Hello Robert,
All in all, pgbench overheads are small compared to postgres processing
times and representative of a reasonably optimized client application.
It's pretty easy to devise tests where pgbench is client-limited --
just try running it with threads = clients/4, sometimes even
clients/2. So I don't buy the idea that this is true in general.
Ok, one thread cannot feed an N core server if enough client are executed
per thread and the server has few things to do.

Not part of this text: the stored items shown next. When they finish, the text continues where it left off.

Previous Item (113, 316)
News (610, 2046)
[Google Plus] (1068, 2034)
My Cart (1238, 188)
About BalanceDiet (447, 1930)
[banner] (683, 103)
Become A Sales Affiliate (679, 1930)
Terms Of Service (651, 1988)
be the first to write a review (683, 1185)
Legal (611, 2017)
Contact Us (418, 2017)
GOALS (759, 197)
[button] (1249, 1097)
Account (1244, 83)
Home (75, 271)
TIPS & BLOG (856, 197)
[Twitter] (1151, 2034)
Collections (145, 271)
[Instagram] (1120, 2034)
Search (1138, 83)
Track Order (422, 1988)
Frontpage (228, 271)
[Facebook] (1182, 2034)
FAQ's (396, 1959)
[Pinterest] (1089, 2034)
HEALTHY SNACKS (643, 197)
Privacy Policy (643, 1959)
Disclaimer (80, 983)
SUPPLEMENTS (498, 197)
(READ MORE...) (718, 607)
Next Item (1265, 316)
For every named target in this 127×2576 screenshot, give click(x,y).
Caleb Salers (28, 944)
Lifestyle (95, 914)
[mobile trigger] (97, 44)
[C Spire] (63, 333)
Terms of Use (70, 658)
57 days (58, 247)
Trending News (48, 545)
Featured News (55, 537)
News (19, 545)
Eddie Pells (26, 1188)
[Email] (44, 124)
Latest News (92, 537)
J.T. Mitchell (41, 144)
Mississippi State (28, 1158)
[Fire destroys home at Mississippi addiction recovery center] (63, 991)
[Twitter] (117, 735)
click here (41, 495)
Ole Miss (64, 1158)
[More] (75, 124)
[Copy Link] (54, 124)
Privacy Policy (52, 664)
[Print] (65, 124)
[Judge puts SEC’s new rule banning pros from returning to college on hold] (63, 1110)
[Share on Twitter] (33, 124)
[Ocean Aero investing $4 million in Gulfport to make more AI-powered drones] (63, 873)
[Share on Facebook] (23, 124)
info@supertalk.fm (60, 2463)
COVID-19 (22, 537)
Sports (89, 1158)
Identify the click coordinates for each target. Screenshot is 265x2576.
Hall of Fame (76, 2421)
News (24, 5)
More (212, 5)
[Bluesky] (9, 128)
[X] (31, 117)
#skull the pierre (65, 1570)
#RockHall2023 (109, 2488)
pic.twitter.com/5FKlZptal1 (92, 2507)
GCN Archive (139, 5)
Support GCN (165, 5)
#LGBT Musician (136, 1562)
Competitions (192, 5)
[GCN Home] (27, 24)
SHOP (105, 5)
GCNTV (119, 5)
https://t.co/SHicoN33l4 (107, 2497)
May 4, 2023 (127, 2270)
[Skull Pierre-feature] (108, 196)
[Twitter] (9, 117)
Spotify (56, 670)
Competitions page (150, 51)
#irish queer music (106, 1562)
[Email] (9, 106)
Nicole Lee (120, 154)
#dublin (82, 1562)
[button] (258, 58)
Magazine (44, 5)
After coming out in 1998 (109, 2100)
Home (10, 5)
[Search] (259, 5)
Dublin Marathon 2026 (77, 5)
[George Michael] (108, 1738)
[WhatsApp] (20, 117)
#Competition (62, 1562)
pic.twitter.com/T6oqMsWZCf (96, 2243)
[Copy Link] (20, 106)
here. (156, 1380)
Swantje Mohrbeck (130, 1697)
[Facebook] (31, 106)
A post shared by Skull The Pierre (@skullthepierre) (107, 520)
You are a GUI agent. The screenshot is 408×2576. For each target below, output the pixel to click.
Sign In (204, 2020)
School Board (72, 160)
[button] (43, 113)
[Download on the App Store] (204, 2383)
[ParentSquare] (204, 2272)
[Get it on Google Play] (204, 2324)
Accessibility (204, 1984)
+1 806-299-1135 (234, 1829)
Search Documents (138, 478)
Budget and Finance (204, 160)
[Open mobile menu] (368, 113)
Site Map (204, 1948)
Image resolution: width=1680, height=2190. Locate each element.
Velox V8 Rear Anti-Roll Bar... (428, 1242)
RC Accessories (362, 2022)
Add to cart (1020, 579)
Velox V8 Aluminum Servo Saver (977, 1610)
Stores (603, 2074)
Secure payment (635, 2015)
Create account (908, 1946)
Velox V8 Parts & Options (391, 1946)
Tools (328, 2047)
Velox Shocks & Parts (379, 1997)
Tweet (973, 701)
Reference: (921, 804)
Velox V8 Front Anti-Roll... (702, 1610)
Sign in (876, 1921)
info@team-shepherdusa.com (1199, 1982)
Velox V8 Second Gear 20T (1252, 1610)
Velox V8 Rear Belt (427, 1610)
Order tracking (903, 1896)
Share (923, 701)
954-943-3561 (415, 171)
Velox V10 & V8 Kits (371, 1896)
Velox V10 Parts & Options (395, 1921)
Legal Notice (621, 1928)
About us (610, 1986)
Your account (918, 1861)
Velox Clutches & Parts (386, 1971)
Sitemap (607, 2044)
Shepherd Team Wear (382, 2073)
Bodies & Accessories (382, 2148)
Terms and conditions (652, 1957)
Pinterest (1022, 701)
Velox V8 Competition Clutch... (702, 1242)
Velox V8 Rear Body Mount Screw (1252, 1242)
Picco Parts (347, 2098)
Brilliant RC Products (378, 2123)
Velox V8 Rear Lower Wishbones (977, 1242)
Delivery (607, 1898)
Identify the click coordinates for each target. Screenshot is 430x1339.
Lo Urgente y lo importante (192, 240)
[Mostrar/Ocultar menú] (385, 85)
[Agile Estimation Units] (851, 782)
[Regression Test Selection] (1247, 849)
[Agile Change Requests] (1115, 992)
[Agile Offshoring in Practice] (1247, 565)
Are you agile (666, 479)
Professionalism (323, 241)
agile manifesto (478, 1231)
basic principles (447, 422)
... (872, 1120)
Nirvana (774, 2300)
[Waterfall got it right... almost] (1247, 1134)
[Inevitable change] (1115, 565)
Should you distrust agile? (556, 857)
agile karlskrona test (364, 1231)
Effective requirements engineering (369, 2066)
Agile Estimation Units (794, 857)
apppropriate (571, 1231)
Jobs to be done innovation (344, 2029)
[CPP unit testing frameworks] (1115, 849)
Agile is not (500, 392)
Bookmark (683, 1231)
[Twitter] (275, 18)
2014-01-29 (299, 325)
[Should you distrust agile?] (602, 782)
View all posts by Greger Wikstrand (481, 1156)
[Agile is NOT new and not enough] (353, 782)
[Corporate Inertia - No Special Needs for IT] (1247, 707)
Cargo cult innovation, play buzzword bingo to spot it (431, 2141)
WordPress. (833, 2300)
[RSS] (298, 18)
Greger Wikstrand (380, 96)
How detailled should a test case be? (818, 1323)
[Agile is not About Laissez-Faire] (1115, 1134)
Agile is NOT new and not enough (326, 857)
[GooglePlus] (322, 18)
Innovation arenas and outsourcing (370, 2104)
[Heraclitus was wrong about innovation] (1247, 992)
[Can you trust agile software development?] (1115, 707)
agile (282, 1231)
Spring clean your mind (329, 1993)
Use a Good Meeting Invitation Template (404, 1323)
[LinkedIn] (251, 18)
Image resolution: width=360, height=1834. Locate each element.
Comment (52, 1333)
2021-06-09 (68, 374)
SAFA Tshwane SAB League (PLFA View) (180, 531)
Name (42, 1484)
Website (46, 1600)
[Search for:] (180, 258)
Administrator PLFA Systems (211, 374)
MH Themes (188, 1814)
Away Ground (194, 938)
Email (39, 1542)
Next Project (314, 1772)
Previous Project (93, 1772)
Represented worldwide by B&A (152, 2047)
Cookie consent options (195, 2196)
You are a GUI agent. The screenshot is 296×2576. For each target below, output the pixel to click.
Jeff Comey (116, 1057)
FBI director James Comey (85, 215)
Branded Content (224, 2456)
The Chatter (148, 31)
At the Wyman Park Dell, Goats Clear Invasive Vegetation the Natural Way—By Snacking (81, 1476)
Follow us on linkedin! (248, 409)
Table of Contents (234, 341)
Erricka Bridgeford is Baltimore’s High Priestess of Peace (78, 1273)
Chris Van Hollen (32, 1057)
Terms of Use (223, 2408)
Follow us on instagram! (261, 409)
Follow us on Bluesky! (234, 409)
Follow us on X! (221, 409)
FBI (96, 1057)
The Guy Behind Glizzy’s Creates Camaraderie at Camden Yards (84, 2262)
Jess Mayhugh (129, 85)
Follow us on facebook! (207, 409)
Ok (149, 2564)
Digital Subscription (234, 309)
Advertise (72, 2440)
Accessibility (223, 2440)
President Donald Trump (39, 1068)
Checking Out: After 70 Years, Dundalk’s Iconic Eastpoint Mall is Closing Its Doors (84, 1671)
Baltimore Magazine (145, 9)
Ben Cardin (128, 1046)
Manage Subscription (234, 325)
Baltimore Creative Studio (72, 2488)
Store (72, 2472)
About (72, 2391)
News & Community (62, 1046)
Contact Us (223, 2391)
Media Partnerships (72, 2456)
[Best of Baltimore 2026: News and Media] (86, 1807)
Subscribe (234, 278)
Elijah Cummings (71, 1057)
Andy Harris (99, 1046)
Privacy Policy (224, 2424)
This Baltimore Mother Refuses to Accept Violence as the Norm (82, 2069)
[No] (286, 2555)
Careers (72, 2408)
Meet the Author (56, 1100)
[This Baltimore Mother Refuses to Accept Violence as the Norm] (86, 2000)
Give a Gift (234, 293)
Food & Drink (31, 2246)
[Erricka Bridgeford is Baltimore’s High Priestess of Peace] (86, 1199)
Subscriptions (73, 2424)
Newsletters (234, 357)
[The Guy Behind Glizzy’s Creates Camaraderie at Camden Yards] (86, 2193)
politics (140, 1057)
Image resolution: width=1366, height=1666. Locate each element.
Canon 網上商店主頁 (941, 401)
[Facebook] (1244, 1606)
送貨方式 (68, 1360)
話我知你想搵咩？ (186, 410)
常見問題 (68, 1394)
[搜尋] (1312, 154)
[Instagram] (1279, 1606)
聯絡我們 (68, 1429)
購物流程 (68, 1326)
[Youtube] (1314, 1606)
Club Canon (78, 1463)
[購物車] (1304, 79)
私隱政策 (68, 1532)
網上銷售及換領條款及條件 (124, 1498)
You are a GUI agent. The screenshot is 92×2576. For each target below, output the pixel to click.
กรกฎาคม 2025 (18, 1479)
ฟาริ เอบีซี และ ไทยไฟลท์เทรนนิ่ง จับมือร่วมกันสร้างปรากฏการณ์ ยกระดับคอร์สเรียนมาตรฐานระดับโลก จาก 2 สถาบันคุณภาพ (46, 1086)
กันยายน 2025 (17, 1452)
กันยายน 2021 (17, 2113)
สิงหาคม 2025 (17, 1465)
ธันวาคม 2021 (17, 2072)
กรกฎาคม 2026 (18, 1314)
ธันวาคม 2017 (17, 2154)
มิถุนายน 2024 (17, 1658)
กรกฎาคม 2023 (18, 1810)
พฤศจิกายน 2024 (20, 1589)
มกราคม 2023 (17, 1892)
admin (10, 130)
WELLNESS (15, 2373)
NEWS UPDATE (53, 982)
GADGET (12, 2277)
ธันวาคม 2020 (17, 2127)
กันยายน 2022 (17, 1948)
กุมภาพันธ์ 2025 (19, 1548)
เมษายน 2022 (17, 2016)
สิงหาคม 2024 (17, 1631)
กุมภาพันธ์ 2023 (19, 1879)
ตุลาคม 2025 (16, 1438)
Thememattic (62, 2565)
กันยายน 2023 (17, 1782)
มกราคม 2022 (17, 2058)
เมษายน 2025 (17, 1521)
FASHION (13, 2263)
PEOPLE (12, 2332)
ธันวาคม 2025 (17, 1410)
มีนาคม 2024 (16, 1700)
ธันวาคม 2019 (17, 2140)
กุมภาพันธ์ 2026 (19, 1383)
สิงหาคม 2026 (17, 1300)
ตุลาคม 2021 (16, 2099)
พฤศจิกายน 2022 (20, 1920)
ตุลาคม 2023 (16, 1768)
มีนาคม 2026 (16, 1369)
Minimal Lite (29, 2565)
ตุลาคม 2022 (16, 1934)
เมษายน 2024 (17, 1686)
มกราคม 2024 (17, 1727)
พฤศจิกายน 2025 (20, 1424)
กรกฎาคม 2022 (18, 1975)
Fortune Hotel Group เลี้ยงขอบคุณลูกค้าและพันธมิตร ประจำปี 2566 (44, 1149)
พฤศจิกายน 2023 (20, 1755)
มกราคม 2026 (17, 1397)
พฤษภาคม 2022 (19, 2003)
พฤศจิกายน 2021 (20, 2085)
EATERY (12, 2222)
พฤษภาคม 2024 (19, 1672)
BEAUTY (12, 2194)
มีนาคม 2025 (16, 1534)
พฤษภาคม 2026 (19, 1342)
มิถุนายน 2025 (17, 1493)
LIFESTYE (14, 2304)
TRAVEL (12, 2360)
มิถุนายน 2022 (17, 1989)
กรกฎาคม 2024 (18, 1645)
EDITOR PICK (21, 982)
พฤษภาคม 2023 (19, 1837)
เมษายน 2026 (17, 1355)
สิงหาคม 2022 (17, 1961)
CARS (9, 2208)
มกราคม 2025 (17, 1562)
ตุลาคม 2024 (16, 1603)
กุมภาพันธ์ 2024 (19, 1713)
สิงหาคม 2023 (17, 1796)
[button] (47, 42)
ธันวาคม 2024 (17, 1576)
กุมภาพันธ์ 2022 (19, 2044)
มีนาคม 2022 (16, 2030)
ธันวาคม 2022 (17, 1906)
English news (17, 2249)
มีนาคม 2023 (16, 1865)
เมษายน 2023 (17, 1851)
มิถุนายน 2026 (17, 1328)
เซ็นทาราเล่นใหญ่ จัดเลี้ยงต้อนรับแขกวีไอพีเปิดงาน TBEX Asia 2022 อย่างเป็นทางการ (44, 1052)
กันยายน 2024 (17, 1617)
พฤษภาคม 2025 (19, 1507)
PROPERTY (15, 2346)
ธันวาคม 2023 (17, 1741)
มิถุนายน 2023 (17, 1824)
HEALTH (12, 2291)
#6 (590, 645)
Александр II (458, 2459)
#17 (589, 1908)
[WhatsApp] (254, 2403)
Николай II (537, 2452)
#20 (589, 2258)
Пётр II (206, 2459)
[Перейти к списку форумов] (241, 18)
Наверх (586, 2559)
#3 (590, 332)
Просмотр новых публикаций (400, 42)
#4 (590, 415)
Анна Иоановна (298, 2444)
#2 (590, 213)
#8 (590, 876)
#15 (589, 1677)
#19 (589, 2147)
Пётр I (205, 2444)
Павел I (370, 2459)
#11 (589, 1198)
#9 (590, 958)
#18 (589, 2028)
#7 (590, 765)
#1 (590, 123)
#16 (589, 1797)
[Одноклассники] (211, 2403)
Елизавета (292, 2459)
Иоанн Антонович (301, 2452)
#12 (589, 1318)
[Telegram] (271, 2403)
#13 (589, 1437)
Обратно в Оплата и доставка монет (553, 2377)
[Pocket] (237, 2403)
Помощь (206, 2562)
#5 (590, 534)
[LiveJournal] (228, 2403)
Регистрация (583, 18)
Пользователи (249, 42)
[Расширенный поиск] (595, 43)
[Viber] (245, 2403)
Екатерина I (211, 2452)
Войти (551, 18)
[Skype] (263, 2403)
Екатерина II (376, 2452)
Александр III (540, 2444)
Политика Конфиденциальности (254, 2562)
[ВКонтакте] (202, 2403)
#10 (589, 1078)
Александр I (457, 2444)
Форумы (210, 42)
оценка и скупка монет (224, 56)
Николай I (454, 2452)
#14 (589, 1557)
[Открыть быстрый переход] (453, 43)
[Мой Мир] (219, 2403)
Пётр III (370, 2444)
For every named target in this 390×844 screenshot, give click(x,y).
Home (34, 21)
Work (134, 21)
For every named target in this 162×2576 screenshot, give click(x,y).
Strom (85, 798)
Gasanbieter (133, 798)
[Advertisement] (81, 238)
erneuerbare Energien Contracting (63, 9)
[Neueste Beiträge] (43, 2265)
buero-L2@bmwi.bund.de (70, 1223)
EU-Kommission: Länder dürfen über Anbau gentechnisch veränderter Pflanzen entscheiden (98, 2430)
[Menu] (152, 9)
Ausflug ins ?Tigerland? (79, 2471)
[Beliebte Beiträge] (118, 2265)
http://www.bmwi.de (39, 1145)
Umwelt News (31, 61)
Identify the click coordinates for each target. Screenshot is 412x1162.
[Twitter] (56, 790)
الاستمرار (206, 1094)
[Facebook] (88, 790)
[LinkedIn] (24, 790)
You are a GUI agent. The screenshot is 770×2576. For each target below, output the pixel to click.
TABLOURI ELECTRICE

The point I'm clumsily trying to make is that pgbench-specific overheads
are quite small: Any benchmark driver would have pretty much at least the
same costs, because you have the cpu cost of the tool itself, then the
library it uses, eg lib{pq,c}, then syscalls. Even if the first costs are
reduced to zero, you still have to deal with the database through the
system, and this part will be the same.
As the cost of pgbench itself in a reduced part of the total cpu costs of
running the bench client side, there is no extraordinary improvement to
expect by optimizing this part. This does not mean that pgbench
performance should not be improved, if possible and maintainable.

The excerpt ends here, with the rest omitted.